Los abuelos recuerdan con nostalgia infantil lo que en Asturias llamaban «el tiempo del buscu», la época de ir a recoger castañas al monte, sobre todo cuando había soplado el viento sur (L’arcia) que tumbaba los erizos de los árboles y ayudaba a que estuvieran secas. Durante la posguerra, en aquellos campos arrasados por la contienda y con pocos hombres para la labranza, la castaña volvió a ser un salvavidas para muchas familias y ayudaron a «quitar mucha hambre», como rememoran en Galicia, Asturias o el País Vasco.
Tiempo de fiesta
Estamos en plena época de castañas y de las fiestas que la ensalzan por toda la geografía peninsular e insular. Alrededor de la festividad de Todos los Santos y Difuntos se celebran encuentros populares de recogida, asado y degustación de los frutos. Algunos historiadores afirman que son celebraciones paganas, antiguas fiestas para honrar a las cosechas que la Iglesia Católica adoptó y santificó. Las castañas han llegado a simbolizar el alma de los muertos y hay comarcas en donde todavía se sostiene que por cada castaña comida se libera un alma del purgatorio.
Sea como fuere, la tradición sigue viva desde la isla de El Hierro, con sus Tafeñas, los tostones en Málaga, las mauracas o castañadas de la Alpujarra granadina, los Kastañarre egunak en Euskadi, el calbote o moragá en las comarcas extremeñas de Las Hurdes, La Vera o el Jerte, los amagüestus en Asturias, donde se acompañan con sidra dulce, o los magostos gallegos, donde se mantienen con gran fuerza y se sigue diciendo: «Por San Martiño se hace el magosto con castañas asadas y vino o mosto». Y así podríamos seguir por Cataluña, Zamora, Salamanca, Ávila, Toledo y muchos otros rincones.
Las tradiciones vinculadas a la castaña se van perdiendo, pero algunos pueblos guardan auténticos tesoros. En Almendralejo y otros pueblos de Badajoz, así como en la cacereña Torreorgaz, se sigue celebrando la chaquetía, la merienda campera en la que se comen castañas, dulces y otros frutos que los muchachos salen a pedir previamente de casa en casa cantando canciones alusivas a la fiesta, con mucha más raigambre que cualquier Halloween de tres al cuarto («Tía, la chaquetía, los pollos de mi tía, unos cantan y otros pían y otros piden ¡castañas cocías!»).
Poca presencia en la cocina
Mientras los castañares tratan de sobrevivir con variedades híbridas y tratamientos contra las plagas de varios lepidópteros y las enfermedades de la tinta y el chancro y ahora también de la avispilla que ha llegado de China, el interés de la sociedad por las castañas se ha ido reduciendo a la sentimental compra en la calle de una docena cualquier día de frío invierno.

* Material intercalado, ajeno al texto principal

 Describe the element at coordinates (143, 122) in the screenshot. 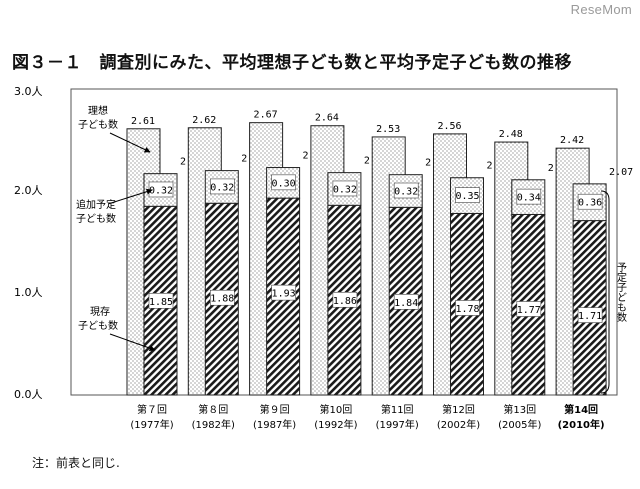

I see `ideal-value-0: 2.61` at that location.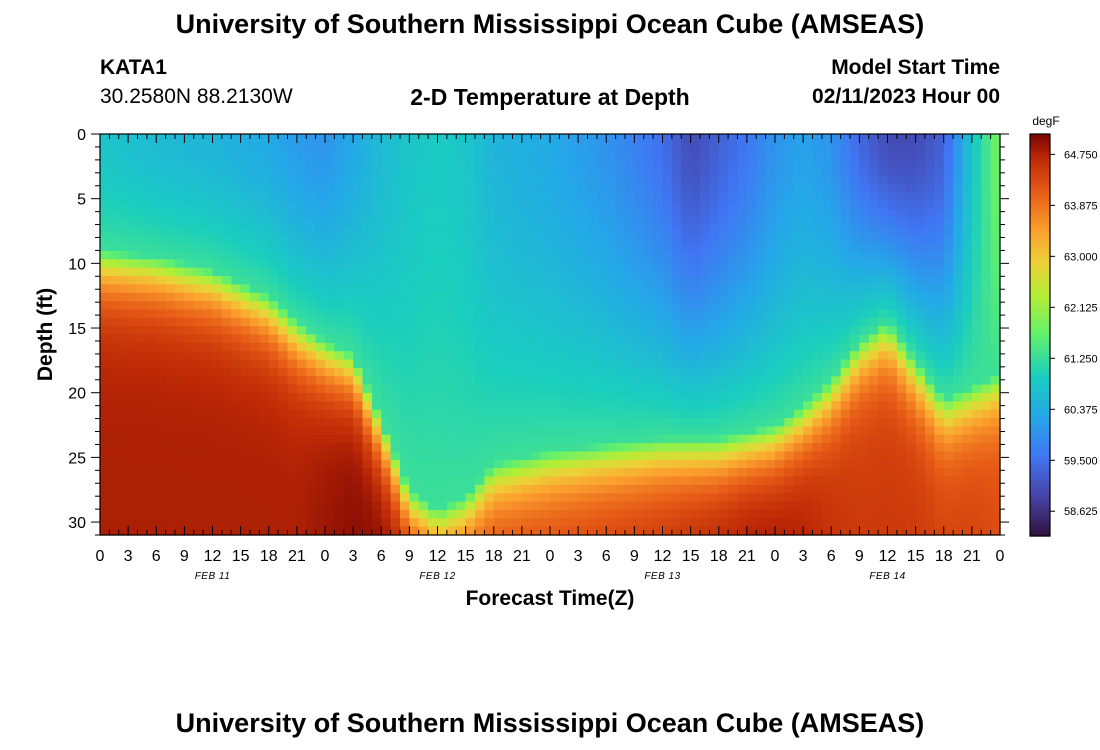 This screenshot has height=750, width=1100. What do you see at coordinates (1040, 337) in the screenshot?
I see `colorbar-segment` at bounding box center [1040, 337].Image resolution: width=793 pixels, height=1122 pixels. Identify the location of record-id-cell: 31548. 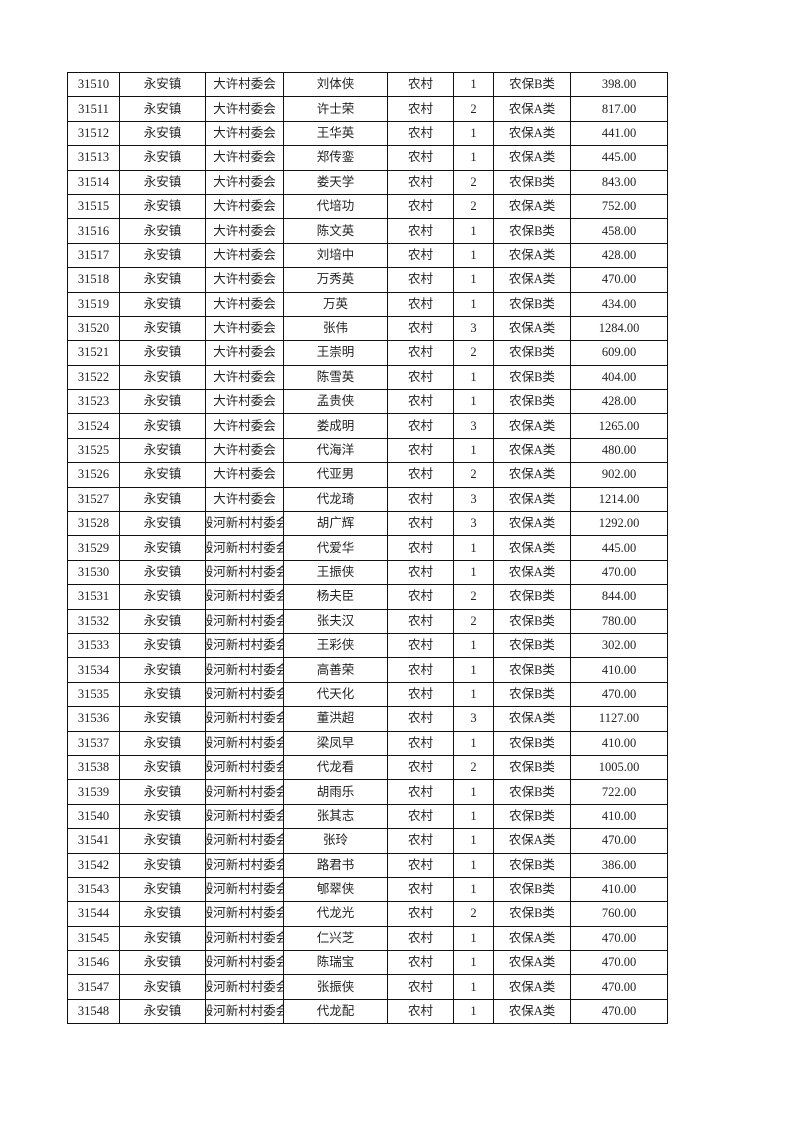
(94, 1012).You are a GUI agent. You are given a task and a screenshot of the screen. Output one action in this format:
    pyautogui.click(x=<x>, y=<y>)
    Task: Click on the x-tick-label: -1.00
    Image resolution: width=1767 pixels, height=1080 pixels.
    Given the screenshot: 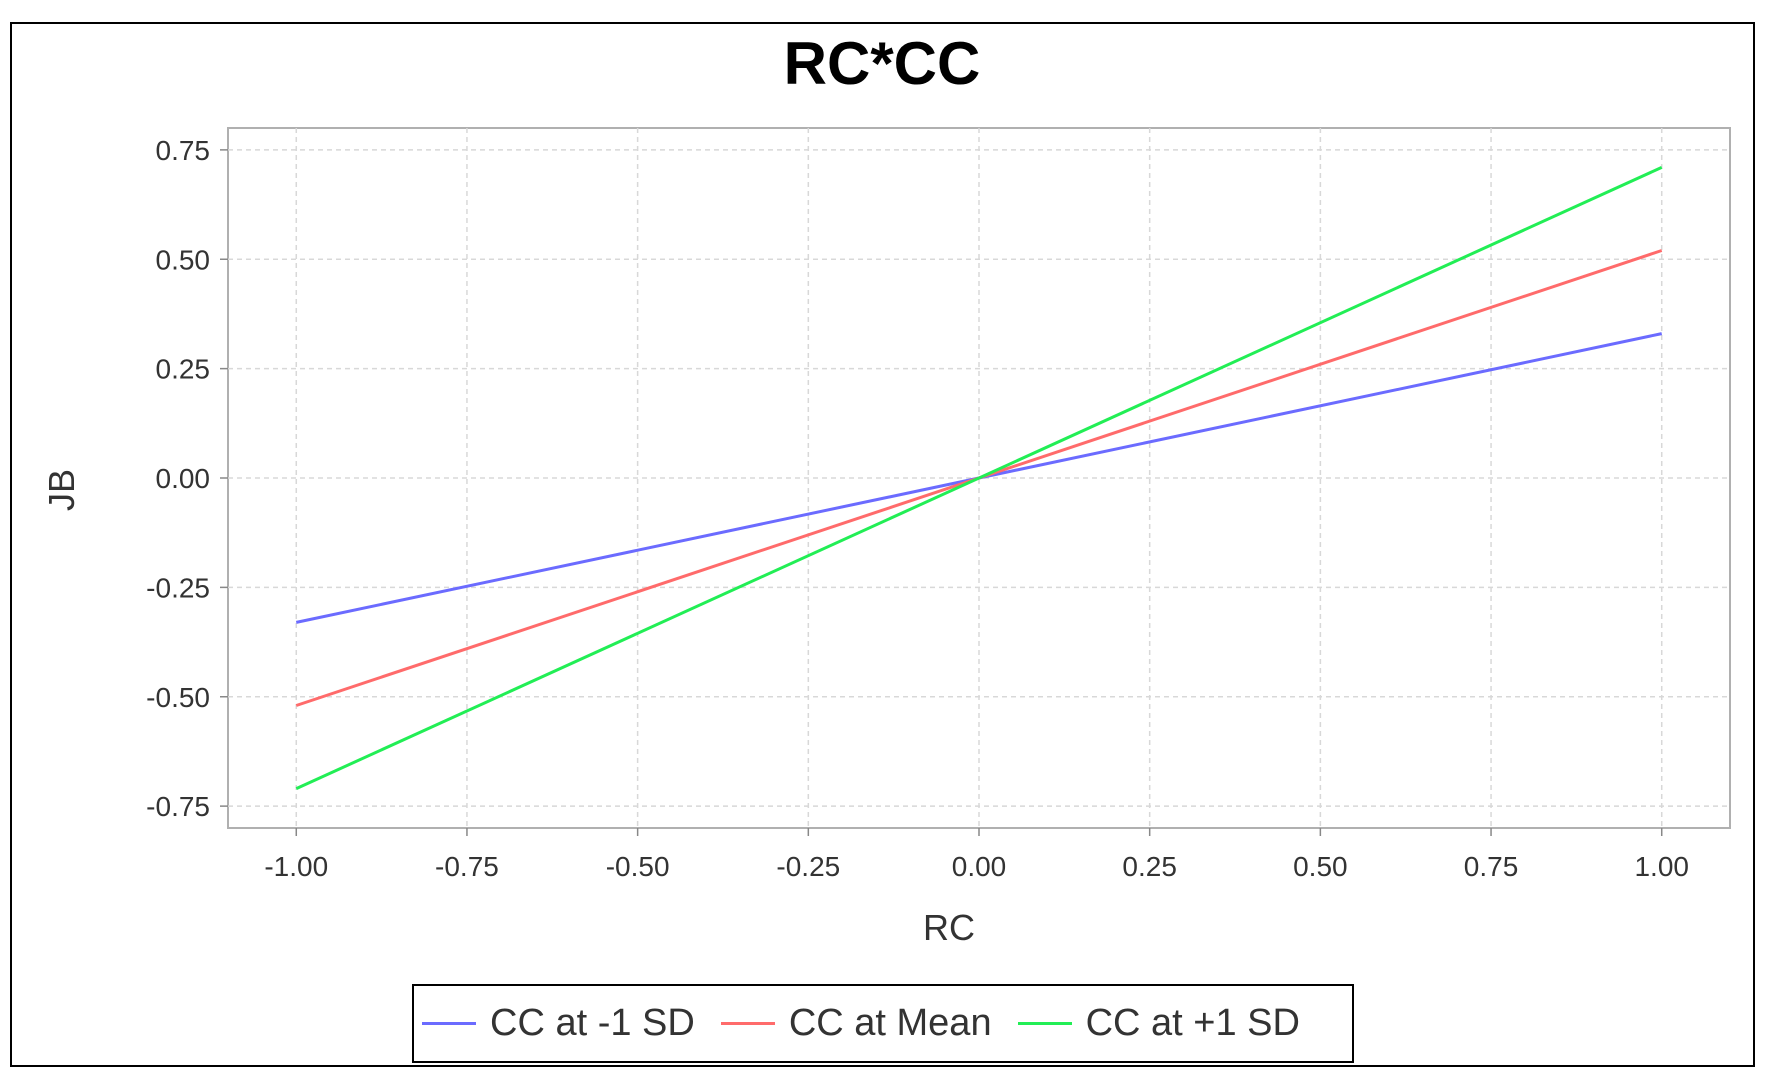 What is the action you would take?
    pyautogui.click(x=296, y=866)
    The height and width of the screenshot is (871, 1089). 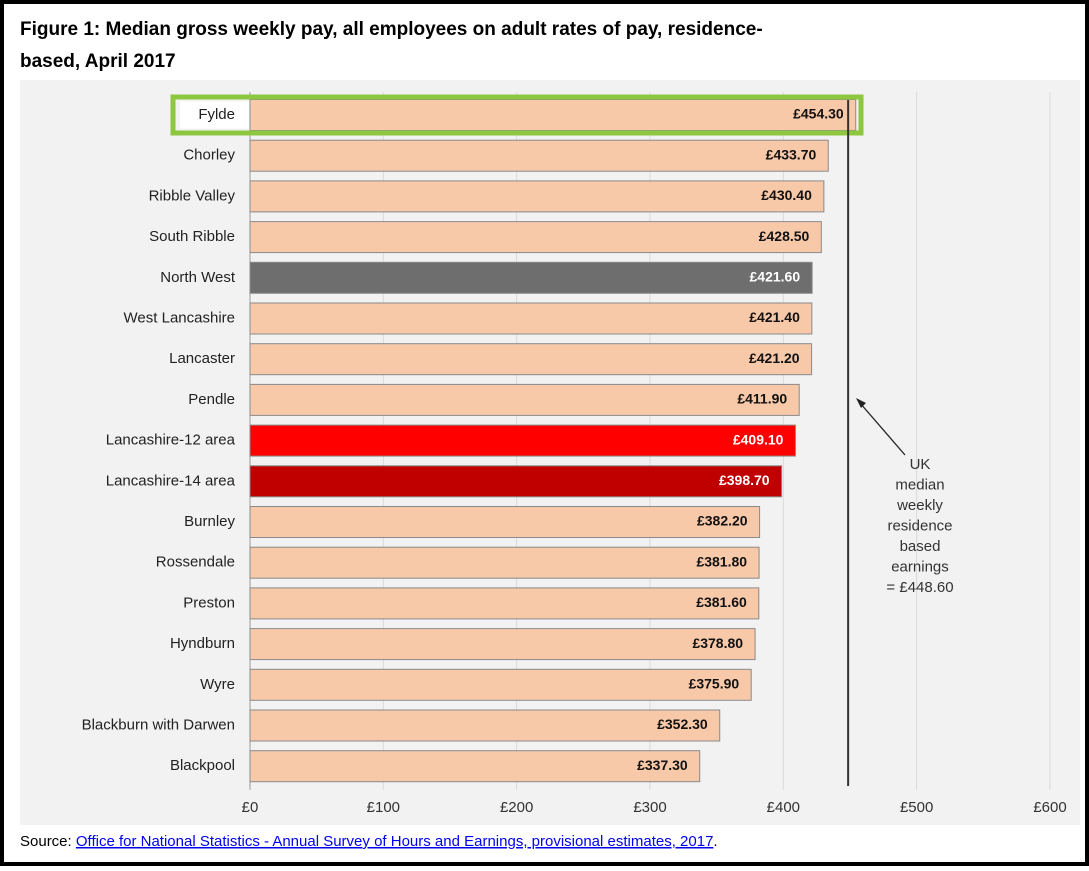 What do you see at coordinates (718, 643) in the screenshot?
I see `data-label: £378.80` at bounding box center [718, 643].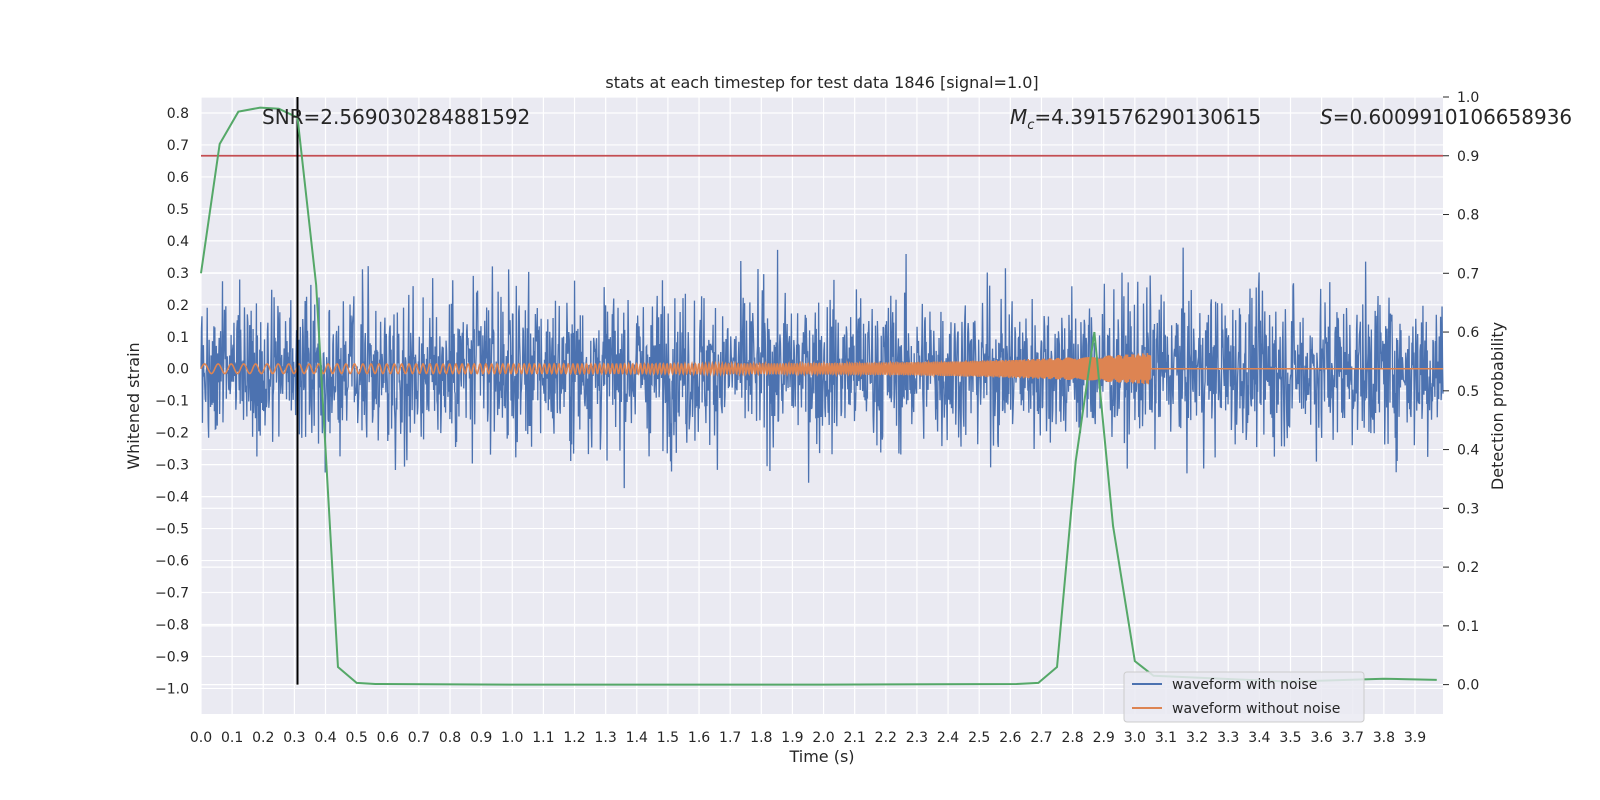 This screenshot has height=800, width=1600. Describe the element at coordinates (172, 434) in the screenshot. I see `y-left-tick-label: −0.2` at that location.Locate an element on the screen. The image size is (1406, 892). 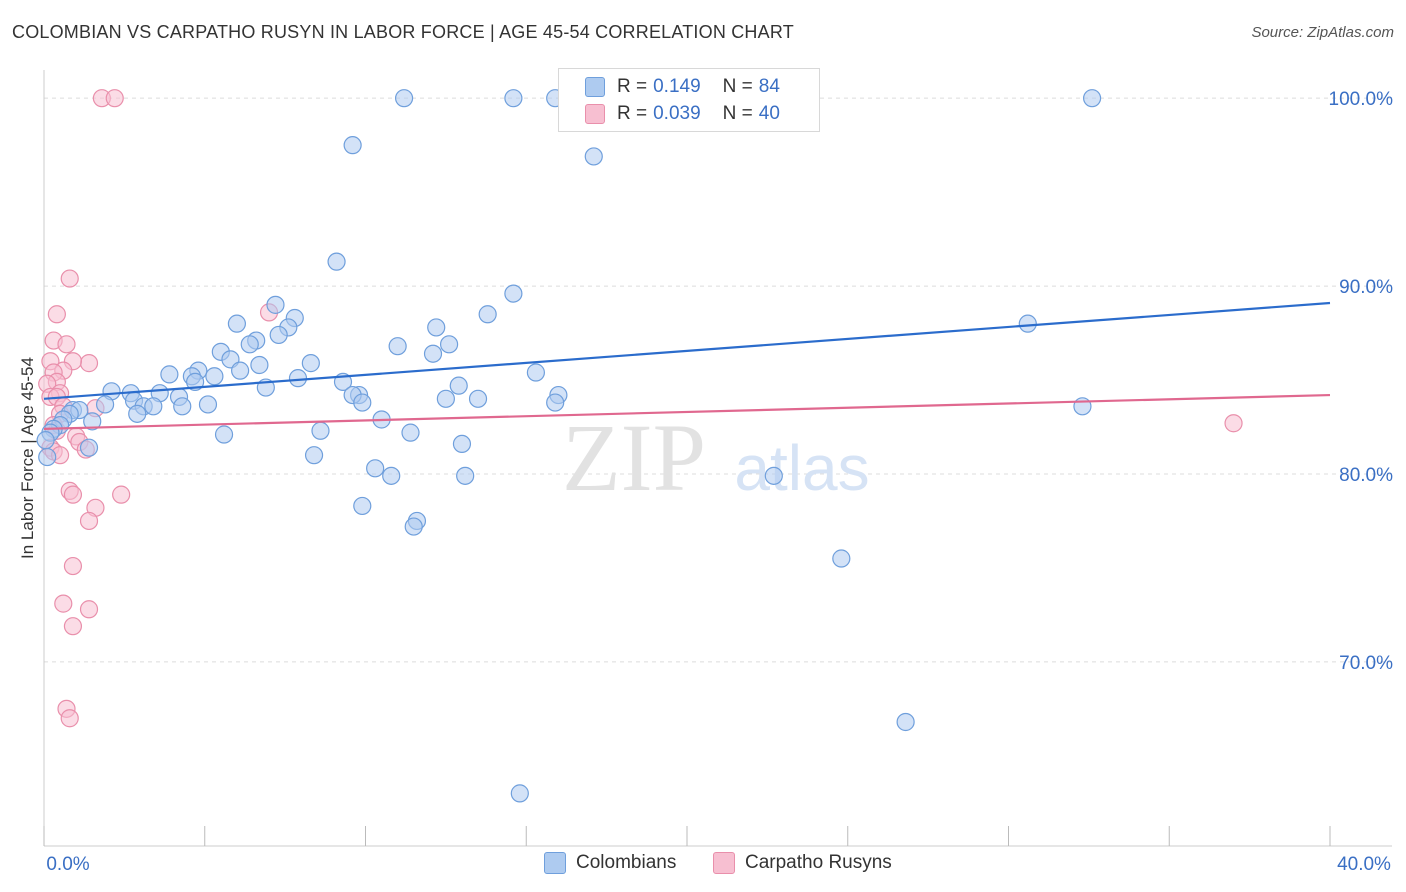
trend-lines is located at coordinates (687, 366).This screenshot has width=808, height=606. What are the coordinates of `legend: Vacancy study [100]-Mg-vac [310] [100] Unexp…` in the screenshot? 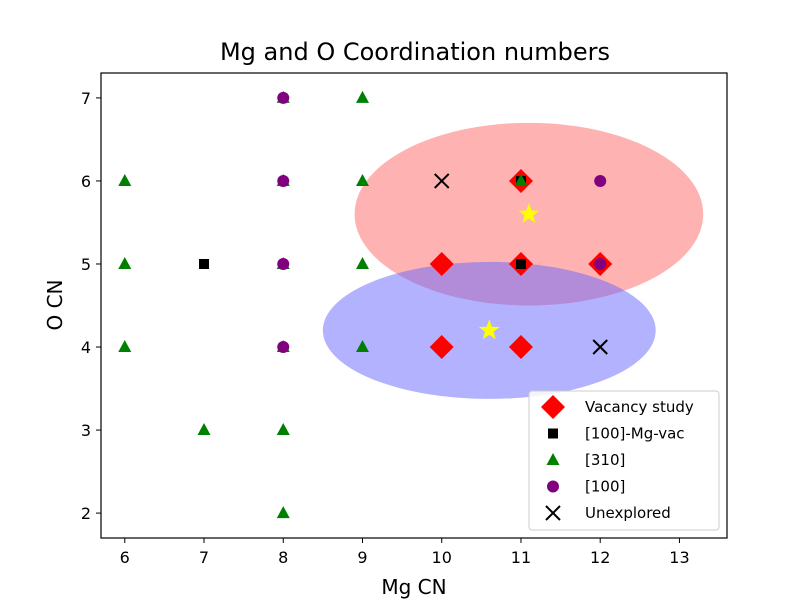 It's located at (624, 460).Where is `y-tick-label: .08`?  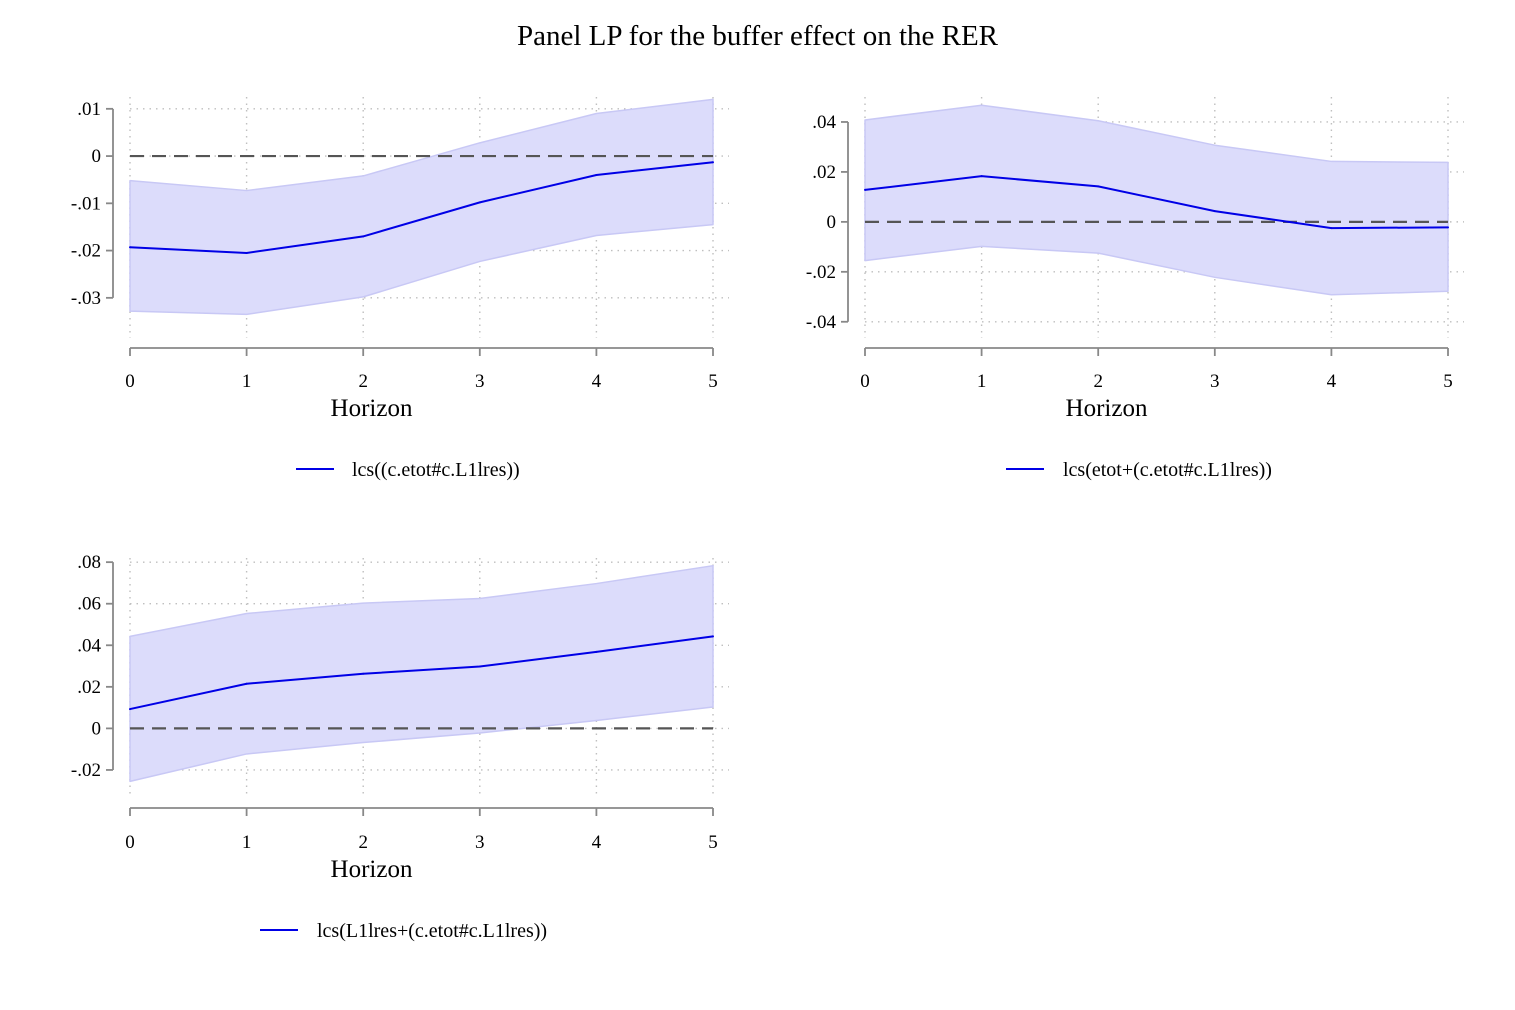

Por si fuera poco, este maldito año hasta los tradicionales puestos o locomotoras de las castañeras, han desaparecido o han sido trasladados lejos de los pasos de gente. Tanto en los hogares como en los restaurantes, las castañas apenas ocupan un espacio digno. Tienen alguna presencia en los restaurantes que recuperan platos arcaicos, como el pote de castañas que prepara Viri Fernández en El Llar (San Román de Candamo, Asturias) o algunos caldos o cocidos en la Galicia interior o en la Alpujarra.
En la alta cocina también son anecdóticas, aunque hay casos muy señalados, como Pepe Vieira, el restaurante de Xosé Cannas en Poio, que las incluye en sus menús desde hace al menos veinte años en platos como su Vieira con ajoblanco de castañas, codium y achicoria de 2001, o el Pichón, nabo y castaña de 2019.
Después del hambre que nos han quitado desde al menos hace dos mil años, creo que las castañas se merecían un poco de aliento. Esperemos que este comino no sea «dar voces en castañéu», esa castiza locución asturiana más ad hoc que el manido «predicar en el desierto».